# ASSIGNED TASK
Exactly as written, copy every line from the one containing "Cancel with the Avbryt link" through the end of the records, with the pictures left out.

[Saved entries]
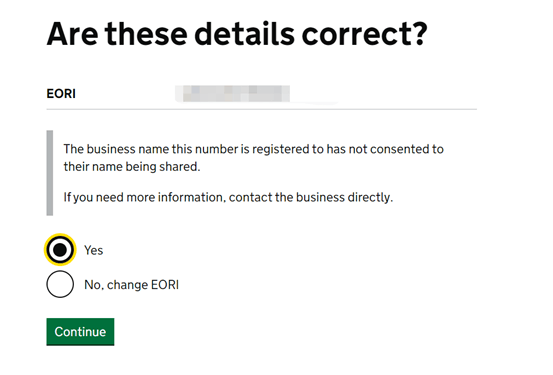
Task: Click the business name not consented paragraph
Action: click(x=253, y=158)
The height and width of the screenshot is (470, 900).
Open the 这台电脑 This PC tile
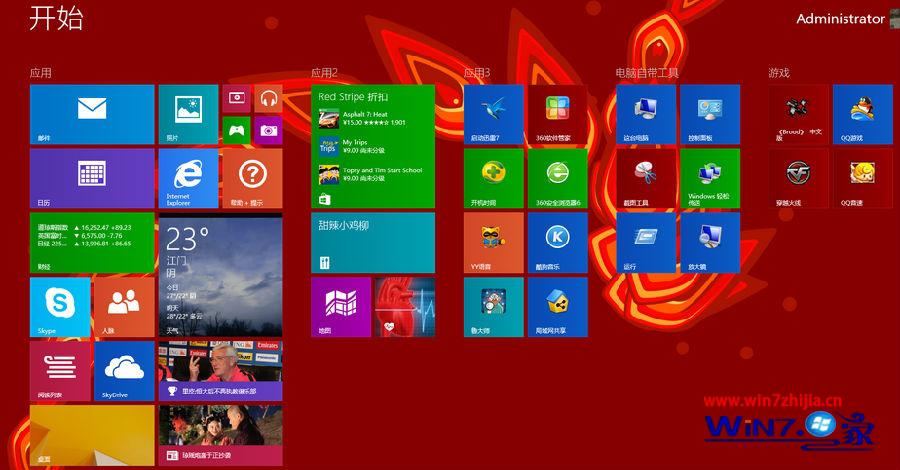coord(646,114)
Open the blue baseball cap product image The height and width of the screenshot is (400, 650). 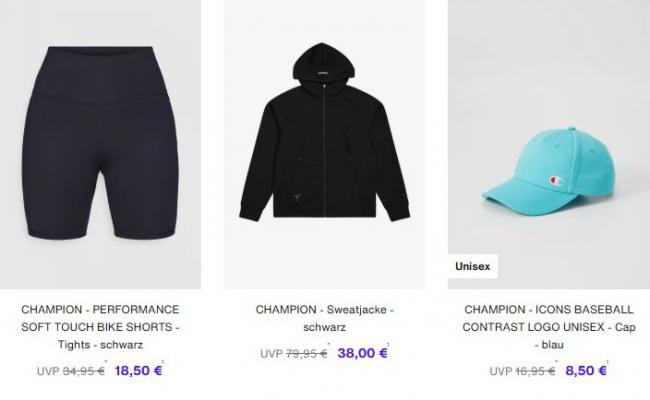coord(549,144)

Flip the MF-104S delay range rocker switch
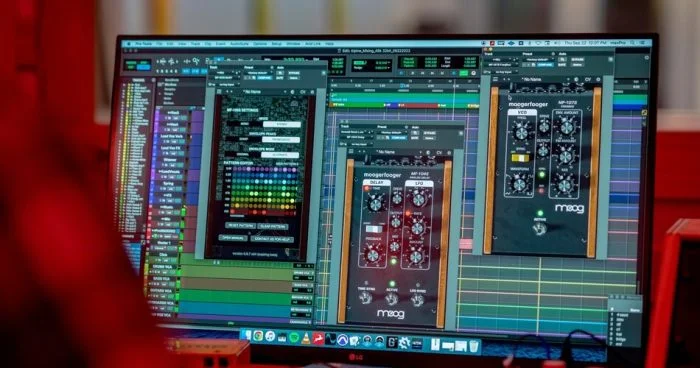coord(374,229)
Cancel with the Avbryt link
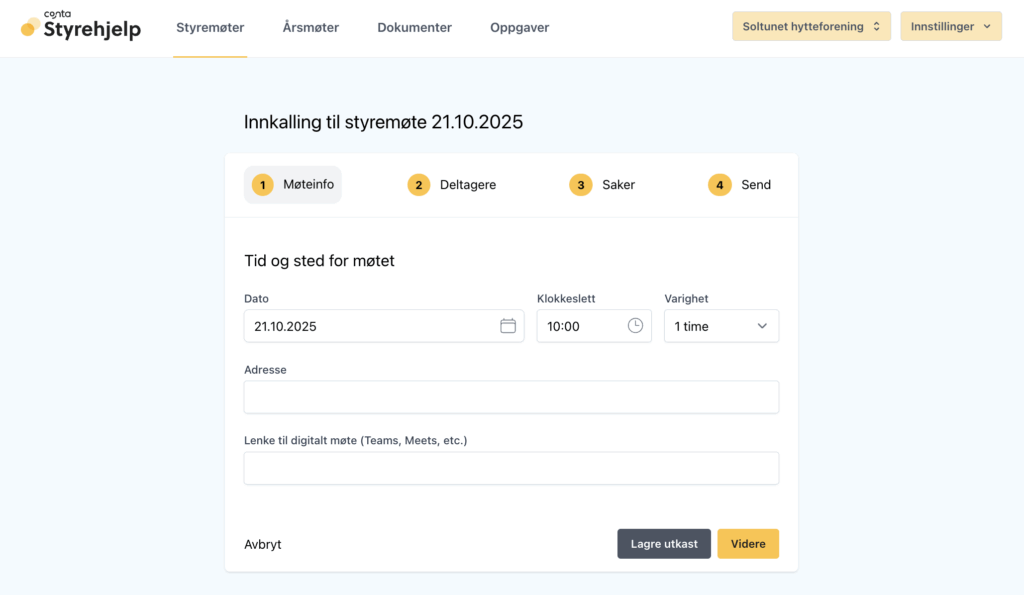This screenshot has height=595, width=1024. point(263,545)
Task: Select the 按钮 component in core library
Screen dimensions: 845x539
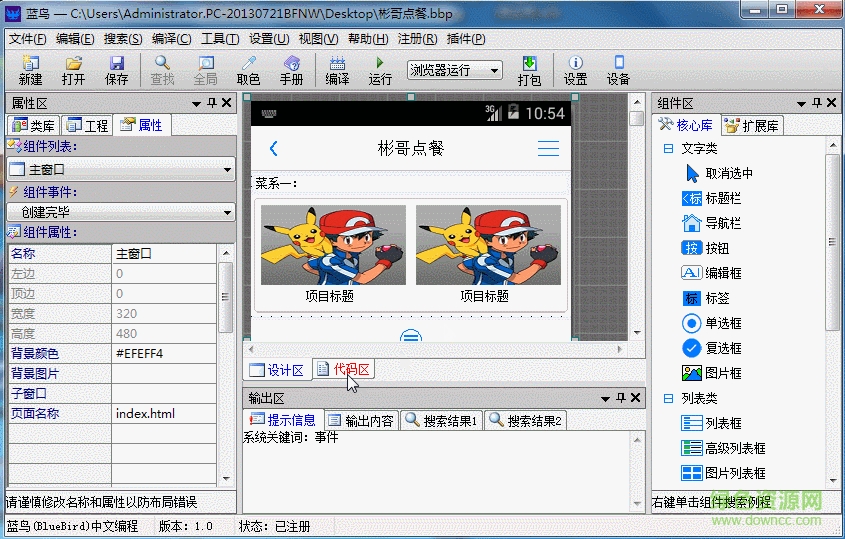Action: pos(714,248)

# OUTPUT BELOW
Cancel with the Avbryt link
This screenshot has height=595, width=1024. point(263,545)
Task: Select the 按钮 component in core library
Screen dimensions: 845x539
Action: pos(714,248)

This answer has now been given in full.